Pelo segundo ano consecutivo, o Carnaval Tradição de João Pessoa foi cancelado por causa da pandemia da Covid-19. A festa reúne, na avenida Duarte da Silveira, todos os anos, agremiações carnavalescas, formadas por grupos das periferias da capital, como ala ursas, escolas de samba, clubes de frevo e as tribos indígenas. Essas últimas, despertaram a atenção, inclusive, do modernista Mário de Andrade nas suas pesquisas folclóricas de 1938, no Nordeste e Norte do Brasil.
De acordo com a pesquisadora Jessyca Marins, atualmente há nove tribos indígenas carnavalescas em atividade em João Pessoa. São elas: Tupinambás, Tupy Guarani, Guanabara, Xavantes, Tabajara, Papo amarelo, Africanos, Pele vermelha e Ubirajara - oriundas de bairros da periferia de João Pessoa, como Mandacaru, Alto do Mateus, Cristo, Cruz das Armas, entre outros.
Esses grupos são formados por 50 a 80 pessoas e, no desfile do Carnaval Tradição, realizam uma dança dramática, que gira em torno do ritual da matança. A apresentação começa com grandes capacetes, que são os abre-alas. Semelhantes a cocares, os itens pesam em torno de 40 quilos e, na encenação, os responsáveis por transportá-los são os primeiros a morrerem. Após todos serem mortos, aparece o pajé que recita uma espécie de grito de guerra, e depois disso, os indígenas ressuscitam, finalizando o desfile com a dança do sapo.
Nos desfiles das tribos indígenas, há um instrumento chamado gaita, com sonoridade semelhante ao pífano, feito com cano de PVC. Jurandir Dias Pacheco, de 57 anos, toca e fabrica esses instrumentos. Participante da tribo Guanabara, ele relata que faz parte do desfile das tribos desde criança e aprendeu a tocar e a produzir as gaitas aos 16 anos. O gaiteiro lamenta a ausência do Carnaval Tradição por mais um ano.
É muito difícil. Eu venho desde criança dentro do Carnaval Tradição. Sou de uma época que a gente não tinha nem essas fantasias e hoje a gente faz. A gente tá aqui do outro lado, né? Esperando com o coração assim apertado porque quem nasce dentro do carnaval tradição gosta de brincar, de se divertir. É uma maravilha quando a gente está se apresentando”, desabafa.
Jurandir fala sobre a sensação de desfilar na avenida.
“Eu sou gaiteiro, gosto de tocar minha gaita.
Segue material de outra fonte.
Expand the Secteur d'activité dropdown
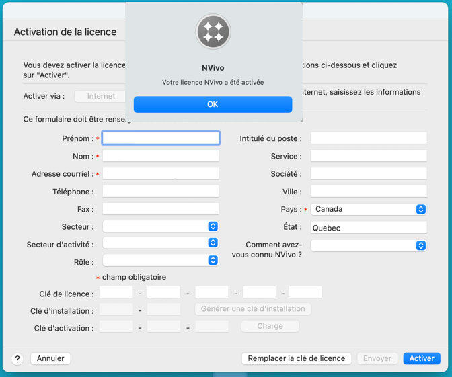pyautogui.click(x=161, y=243)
Quando estou ali dentro da Duarte da Silveira, tiro todos os estresses, esqueço de tudo, para mim é uma maravilha”, recorda.
Uma das tribos do Carnaval Tradição de João Pessoa é a Tabajara, do bairro do Cristo. Maria Helena, a presidente, conta que o grupo chegou a se preparar e confeccionar fantasias. A mulher diz que esperava que pelo menos uma apresentação on-line fosse acontecer.
Por que que não fez uma ‘livezinha’ para a gente? Eu fiz 30 cocares, fiz estandarte, fiz 30 fantasias completas e depois disseram que não tinha. Agora é guardar para o próximo ano”, desabafa.
Tribos carnavalescas e resgate cultural
A pesquisadora Jessyca Marins explica que, apesar da maioria dos grupos não ser originária das comunidades indígenas da Grande João Pessoa, bem como dos integrantes não se auto-declararem enquanto indígenas, os desfiles trazem uma memória da tradição dos povos nativos.
“Apesar dos grupos não se auto-declararem enquanto indígenas, trazem aí uma memória, uma história. Eles acabam atualizando essa memória anualmente. Na encenação, são tribos indígenas rivais disputando território, outros dizem que retratam um pouco a invasão do homem branco e disputa por território”, relatou.
Ela classifica essas tribos carnavalescas como uma forma de hibridismo cultural, uma vez que muitos povos indígenas na Paraíba migraram para os centros urbanos e conservaram determinados aspectos culturais.
"É uma expressão tradicional e secular e é também um hibridismo cultural, afinal, a cultura é dinâmica. Houve na Paraíba, e em todo o Nordeste, um processo de ocultamento dos povos indígenas. Os Tabajaras, por exemplo, foram expulsos do seu território no Conde e migraram para os bairros de João Pessoa".
Ela também comenta que era no caráter lúdico e festivo do Carnaval que muitos indígenas se sentiam à vontade para acionar sua identidade sem correr o risco de perseguição.
“Muitos indígenas passaram pelo processo de ocultamento e negação da sua identidade para não serem perseguidos. Então o carnaval se tornaria esse momento onde esses indígenas poderiam acionar essa identidade sem correr o risco de serem perseguidos porque teoricamente seria somente uma fantasia de Carnaval”.